Copy the material below word for word, line by line, leaving out the pictures.

╭─ DATA SECTION

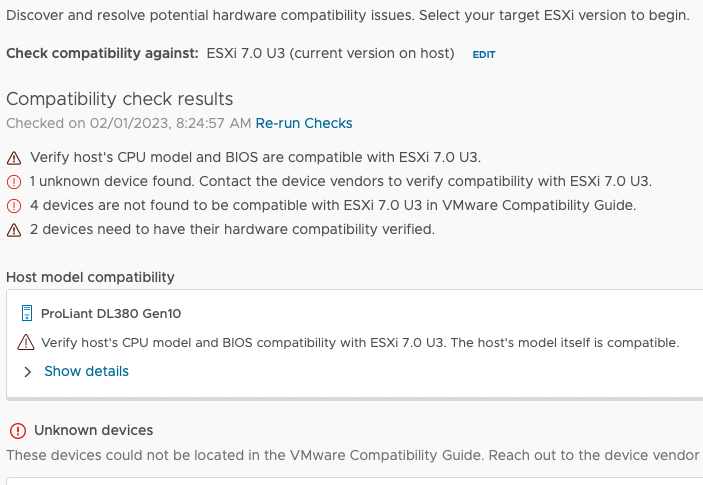Click red alert icon beside Unknown devices heading
Image resolution: width=703 pixels, height=485 pixels.
pos(18,431)
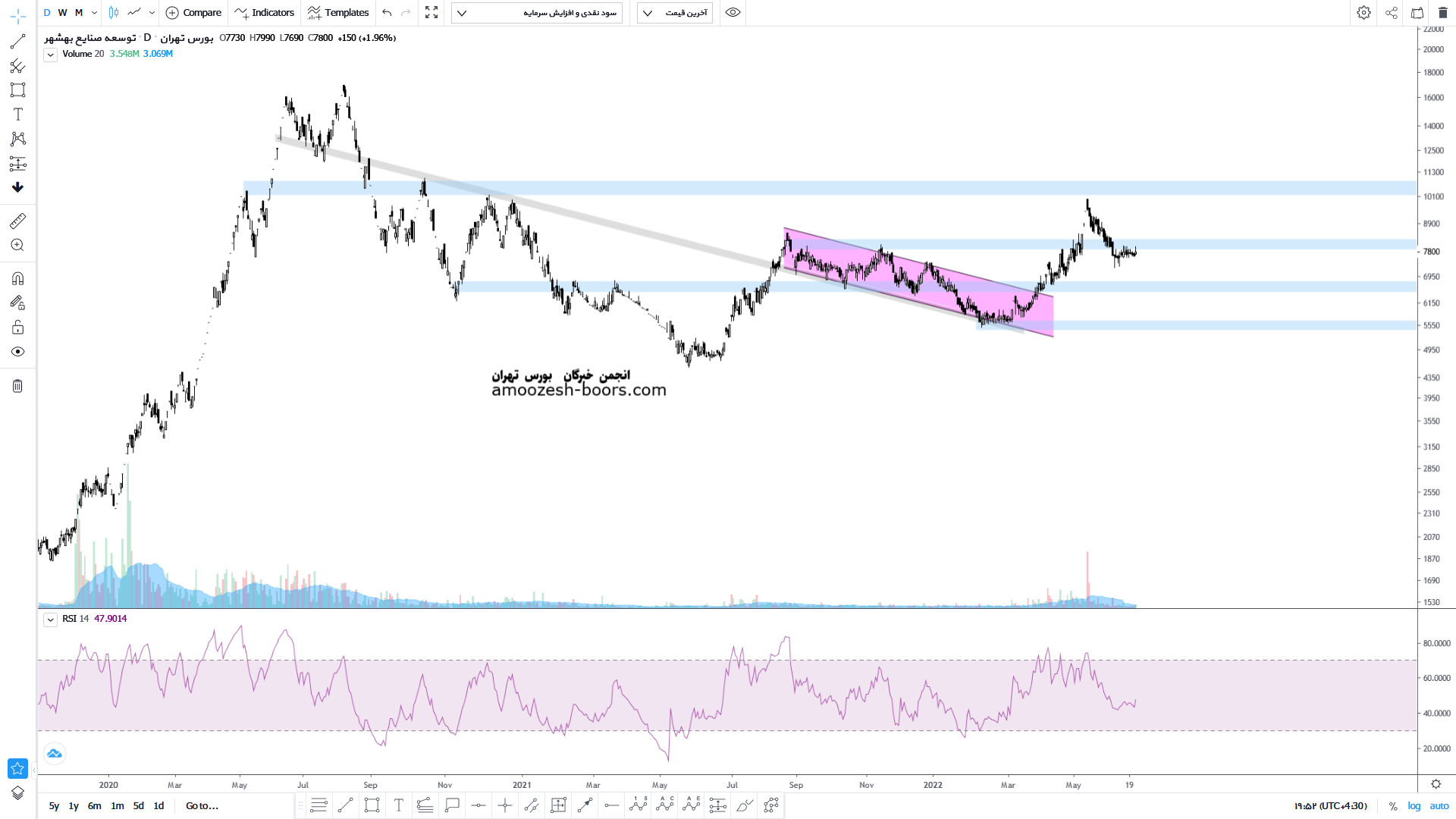The width and height of the screenshot is (1456, 819).
Task: Select the trend line drawing tool
Action: pos(17,42)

╰─

#### EXPECTED ANSWER:
Click red alert icon beside Unknown devices heading
Image resolution: width=703 pixels, height=485 pixels.
pos(18,431)
The width and height of the screenshot is (1456, 819).
Task: Select the trend line drawing tool
Action: pos(17,42)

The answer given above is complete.